We compared the retrieval performance of mental health content search terms in MEDLINE with a manual review (hand search) of each article for each issue of 29 journal titles for the year 2000. Overall research staff hand searched 170 journal titles. These journals were chosen based on recommendations of clinicians and librarians, Science Citation Index Impact Factors provided by the Institute for Scientific Information, and ongoing assessment of their yield of studies and reviews of scientific merit and clinical relevance for the disciplines of internal medicine, general medical practice, mental health, and general nursing practice (list of journals provided by the authors upon request). Of these 170 hand searched journals, 161 were indexed in MEDLINE. Search strategies for the study we report here were developed using a 29 journal-subset chosen based on those journals that had the highest number of methodologically sound studies in the area of mental health, that is, those that contributed > 1 article to the journal Evidence-Based Mental Health http://ebmh.bmjjournals.com
during the year 2000 (list of journals provided by the authors upon request).
We compiled a list of 3,395 index terms and textwords (list of terms tested provided by the authors upon request). This list was compiled after surveying 140 mental health specialists from around the world, reviewing the search strategies from 5 mental health focused Cochrane groups, and mapping textwords to MeSH terms. Examples of the search terms tested are '(learn: adj problem)', 'schizoid', 'depression', and 'mania', all as textwords; 'phobic disorders', the index term; and the index term 'aggression', exploded (i.e., a search term that automatically includes closely related indexing terms).

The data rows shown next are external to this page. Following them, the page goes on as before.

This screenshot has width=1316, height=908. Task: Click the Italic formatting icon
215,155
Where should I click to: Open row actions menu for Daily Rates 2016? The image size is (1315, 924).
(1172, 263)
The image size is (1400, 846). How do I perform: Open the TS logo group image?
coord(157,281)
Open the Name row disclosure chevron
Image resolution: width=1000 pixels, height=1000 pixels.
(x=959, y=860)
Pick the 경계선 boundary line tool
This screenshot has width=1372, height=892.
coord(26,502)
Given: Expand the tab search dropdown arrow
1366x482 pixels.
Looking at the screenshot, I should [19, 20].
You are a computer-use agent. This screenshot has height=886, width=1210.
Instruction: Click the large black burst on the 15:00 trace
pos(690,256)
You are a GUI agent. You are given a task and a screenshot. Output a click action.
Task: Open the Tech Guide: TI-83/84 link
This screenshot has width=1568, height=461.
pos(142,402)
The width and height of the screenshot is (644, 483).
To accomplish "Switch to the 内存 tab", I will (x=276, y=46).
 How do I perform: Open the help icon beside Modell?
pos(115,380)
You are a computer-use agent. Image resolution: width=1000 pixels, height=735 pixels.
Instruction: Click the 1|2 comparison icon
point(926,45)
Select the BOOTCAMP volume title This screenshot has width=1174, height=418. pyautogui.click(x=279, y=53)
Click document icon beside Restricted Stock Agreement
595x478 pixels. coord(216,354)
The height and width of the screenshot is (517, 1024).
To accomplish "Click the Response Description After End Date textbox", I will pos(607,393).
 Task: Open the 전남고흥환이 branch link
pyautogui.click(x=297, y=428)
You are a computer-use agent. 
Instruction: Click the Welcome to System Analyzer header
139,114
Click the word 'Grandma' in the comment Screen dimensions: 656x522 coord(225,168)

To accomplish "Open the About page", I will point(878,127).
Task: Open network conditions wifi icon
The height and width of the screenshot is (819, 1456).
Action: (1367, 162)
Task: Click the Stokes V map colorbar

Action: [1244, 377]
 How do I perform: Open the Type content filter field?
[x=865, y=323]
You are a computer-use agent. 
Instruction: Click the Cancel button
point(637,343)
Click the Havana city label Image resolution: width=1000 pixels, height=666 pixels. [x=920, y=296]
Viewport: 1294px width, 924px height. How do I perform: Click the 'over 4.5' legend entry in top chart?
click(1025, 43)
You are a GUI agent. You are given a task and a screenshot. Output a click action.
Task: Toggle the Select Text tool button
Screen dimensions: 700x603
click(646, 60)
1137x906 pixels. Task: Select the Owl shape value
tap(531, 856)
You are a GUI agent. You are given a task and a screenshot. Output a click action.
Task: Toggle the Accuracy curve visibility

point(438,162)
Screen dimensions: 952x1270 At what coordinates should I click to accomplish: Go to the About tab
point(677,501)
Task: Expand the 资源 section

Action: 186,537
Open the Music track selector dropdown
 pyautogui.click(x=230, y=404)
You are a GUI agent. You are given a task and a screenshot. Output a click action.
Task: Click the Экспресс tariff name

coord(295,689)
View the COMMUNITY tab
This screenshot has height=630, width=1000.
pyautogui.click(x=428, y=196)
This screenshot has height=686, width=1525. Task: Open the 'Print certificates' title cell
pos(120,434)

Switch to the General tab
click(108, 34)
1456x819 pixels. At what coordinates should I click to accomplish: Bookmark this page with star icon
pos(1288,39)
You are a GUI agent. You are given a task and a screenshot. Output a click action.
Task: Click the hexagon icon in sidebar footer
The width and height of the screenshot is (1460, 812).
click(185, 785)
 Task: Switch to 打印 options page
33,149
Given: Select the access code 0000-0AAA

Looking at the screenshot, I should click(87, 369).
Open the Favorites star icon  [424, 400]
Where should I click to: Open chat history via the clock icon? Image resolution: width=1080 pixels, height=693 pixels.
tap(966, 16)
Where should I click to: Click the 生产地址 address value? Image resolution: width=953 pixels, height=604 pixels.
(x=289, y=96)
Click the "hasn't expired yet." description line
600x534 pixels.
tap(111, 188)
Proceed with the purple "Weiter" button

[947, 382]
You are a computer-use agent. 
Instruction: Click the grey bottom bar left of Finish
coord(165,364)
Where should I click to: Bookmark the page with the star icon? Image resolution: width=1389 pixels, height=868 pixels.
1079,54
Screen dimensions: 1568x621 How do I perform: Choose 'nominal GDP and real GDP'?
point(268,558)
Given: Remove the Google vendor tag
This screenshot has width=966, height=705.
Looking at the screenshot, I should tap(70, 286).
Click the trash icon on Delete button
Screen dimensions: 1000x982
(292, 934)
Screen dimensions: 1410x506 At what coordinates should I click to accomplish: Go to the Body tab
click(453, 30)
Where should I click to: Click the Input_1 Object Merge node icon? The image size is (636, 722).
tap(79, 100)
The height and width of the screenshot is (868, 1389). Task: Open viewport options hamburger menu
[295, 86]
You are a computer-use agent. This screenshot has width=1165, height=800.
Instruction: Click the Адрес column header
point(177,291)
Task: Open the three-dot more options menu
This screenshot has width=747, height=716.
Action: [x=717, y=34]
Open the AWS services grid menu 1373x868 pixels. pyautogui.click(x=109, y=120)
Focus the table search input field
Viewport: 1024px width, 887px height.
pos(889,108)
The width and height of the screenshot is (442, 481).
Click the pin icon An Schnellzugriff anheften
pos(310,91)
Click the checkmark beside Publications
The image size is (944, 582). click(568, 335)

As part of a larger study [22
], 6 trained, experienced research assistants read all issues of 170 journals for the publishing year 2000. Each article was rated using purpose and quality indicators and categorized into clinically relevant original studies, review articles, general papers, or case reports. The original and review articles were then categorized as 'pass' or 'fail' for methodologic rigor in the areas of therapy/quality improvement, diagnosis, prognosis, causation, economics, clinical prediction, and review articles. The research staff were rigorously calibrated before reviewing the journals and inter-rater agreement for identifying the format of articles (e.g., original study, review article) was 92% beyond chance (kappa statistic, 95% confidence interval (CI) 0.89 to 0.95). Inter-rater agreement for which articles met all scientific criteria (e.g., treatment study, diagnostic study) was 89% beyond chance (kappa statistic, CI 0.78 to 0.99) [22
]. One research assistant then hand searched all articles in each issue of the 29 journal subset and indicated if the article was of interest to the area of mental health. The predetermined criteria for "of interest to mental health" were as follows:
Pharmacological interventions for persons with mental health problems; cognitive and behavorial approaches to helping any patient (e.g., including cancer patients); etiology pertaining to mental health; diagnosis pertaining to mental health; or economic issues pertaining to mental health.
The proposed search strategies were treated as "diagnostic tests" for sound studies and the manual review (hand search) of the literature was treated as the "gold standard". We determined the sensitivity, specificity, precision, and accuracy of each single term and combinations of terms in MEDLINE using an automated process. Sensitivity for a given topic is defined as the proportion of high quality articles for that topic that are retrieved; specificity is the proportion of low quality articles not retrieved; precision is the proportion of retrieved articles that are of high quality; and accuracy is the proportion of all articles that are correctly classified.
Individual search terms with sensitivity > 15% and specificity > 80% for articles of interest to mental health were incorporated into the development of search strategies that included 2 or more terms. All combinations of terms used the Boolean OR, for example, "mania.tw. OR depression.sh.". For the development of multiple-term search strategies to optimize either sensitivity or specificity, we tested all 2-term search strategies with sensitivity at least 75% and specificity at least 50%. For optimizing accuracy, 2-term search strategies with accuracy > 75% were considered for multiple-term development. 11,317 search strategies were tested in the development of mental health content search filters. To enhance the performance of the most sensitive mental health content search strategy, the single search terms with the highest sensitivity were successively added to the top performing 3-term search strategy until the best sensitivity was achieved while keeping specificity ≥50%.
In addition to developing mental heath content search strategies as just described, we also evaluated the performance of the methodologic search filters for treatment articles when "ANDed" with the mental health content filters.